Tem-se aceito como sua origem o Freedom of Information Act, de 1974, na legislação norte-americana que teve o objetivo de proteger o direito à intimidade e a abusiva manipulação de informações. Em 1986, o Congresso norte-americano aprovou o Freedom of Information Reform Act com o fito de possibilitar que particulares pudessem acessar informações constantes de registros públicos ou particulares (MARTINS, p. 900).
Fácil perceber que sua aplicabilidade é extremamente restrita, não abarcando casos de impugnação de atos processuais, nem mesmo sendo interessante sua menção no estudo do processo penal militar, ficando a cargo do Direito Constitucional e do Direito Administrativo tecer comentários mais detidos.
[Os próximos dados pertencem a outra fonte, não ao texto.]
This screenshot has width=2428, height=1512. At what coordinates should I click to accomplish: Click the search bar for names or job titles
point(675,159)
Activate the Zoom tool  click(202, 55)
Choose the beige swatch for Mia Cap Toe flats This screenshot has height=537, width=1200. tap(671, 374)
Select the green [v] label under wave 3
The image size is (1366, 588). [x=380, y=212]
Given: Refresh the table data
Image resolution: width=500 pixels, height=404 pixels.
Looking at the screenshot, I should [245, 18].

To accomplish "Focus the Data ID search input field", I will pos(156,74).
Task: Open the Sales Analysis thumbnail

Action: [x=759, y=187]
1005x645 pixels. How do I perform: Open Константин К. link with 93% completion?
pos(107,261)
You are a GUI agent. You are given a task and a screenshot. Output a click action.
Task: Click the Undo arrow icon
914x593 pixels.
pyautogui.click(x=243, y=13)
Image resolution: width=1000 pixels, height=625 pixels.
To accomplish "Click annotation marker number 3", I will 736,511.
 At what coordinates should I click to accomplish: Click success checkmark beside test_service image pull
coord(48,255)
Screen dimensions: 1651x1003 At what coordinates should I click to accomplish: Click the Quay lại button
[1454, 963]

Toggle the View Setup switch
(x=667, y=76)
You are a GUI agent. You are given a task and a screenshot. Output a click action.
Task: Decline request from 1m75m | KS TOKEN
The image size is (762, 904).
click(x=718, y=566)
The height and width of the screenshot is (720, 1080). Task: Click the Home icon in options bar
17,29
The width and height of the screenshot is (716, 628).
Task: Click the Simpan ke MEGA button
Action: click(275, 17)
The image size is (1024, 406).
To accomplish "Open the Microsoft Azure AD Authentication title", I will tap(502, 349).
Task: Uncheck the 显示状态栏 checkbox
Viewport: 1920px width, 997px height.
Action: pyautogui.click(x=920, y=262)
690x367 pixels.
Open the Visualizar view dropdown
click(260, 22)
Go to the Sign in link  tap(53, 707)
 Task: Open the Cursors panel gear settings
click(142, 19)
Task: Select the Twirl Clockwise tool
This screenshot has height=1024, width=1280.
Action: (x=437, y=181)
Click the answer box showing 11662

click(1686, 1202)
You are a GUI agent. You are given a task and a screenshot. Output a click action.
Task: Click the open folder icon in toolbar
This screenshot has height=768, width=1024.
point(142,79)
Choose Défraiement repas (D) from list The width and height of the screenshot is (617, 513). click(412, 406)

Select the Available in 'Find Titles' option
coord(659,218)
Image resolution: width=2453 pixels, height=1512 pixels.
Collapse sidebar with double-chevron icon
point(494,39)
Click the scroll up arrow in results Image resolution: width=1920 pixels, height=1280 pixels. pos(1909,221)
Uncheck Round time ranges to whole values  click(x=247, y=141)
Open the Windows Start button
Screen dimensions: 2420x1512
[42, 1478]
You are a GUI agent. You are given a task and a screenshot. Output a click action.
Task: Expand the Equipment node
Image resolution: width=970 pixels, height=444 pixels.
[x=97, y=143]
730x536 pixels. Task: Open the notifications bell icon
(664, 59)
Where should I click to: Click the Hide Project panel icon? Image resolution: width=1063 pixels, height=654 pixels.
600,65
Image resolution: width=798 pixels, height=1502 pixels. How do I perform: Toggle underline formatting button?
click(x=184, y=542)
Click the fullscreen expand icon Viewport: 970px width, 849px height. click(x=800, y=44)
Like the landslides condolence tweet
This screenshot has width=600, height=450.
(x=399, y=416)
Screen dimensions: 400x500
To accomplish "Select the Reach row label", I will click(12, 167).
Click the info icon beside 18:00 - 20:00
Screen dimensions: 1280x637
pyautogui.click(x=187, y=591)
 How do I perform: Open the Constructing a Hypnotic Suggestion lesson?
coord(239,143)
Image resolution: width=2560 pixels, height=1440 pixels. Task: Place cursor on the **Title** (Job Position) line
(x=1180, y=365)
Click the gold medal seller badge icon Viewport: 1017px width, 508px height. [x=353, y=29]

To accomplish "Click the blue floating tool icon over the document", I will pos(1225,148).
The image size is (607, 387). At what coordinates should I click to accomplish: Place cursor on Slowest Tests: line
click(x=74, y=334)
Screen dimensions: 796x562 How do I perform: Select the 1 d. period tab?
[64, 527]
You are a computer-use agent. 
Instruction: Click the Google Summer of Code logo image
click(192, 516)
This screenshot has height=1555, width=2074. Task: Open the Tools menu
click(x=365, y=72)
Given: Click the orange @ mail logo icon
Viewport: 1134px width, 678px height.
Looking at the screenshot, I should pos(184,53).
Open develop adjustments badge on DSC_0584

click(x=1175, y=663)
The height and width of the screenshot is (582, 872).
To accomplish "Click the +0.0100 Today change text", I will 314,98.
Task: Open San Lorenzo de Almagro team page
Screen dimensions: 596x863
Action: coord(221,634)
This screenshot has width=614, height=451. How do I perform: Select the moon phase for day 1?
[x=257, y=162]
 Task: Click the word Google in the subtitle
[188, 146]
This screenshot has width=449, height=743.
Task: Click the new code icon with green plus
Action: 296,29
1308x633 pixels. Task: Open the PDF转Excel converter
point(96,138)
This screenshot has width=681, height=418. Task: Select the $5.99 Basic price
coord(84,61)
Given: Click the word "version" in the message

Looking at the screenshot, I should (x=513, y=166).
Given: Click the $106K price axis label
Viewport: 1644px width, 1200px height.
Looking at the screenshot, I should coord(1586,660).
Entretanto, uma situação peculiar surgiu no âmbito da Justiça Militar da União que faz o remédio digno de nota, ainda que breve. Trata-se da inclusão do julgamento de habeas data na competência monocrática do juiz federal da Justiça Militar, pela Lei n. 13.774/18, que trouxe o inciso I-C ao art. 30 da Lei n. 8.457/92.
Pela redação, compete ao juiz federal da Justiça Militar, monocraticamente “julgar os habeas corpus, habeas data e mandados de segurança contra ato de autoridade militar praticado em razão da ocorrência de crime militar, exceto o praticado por oficial-general”.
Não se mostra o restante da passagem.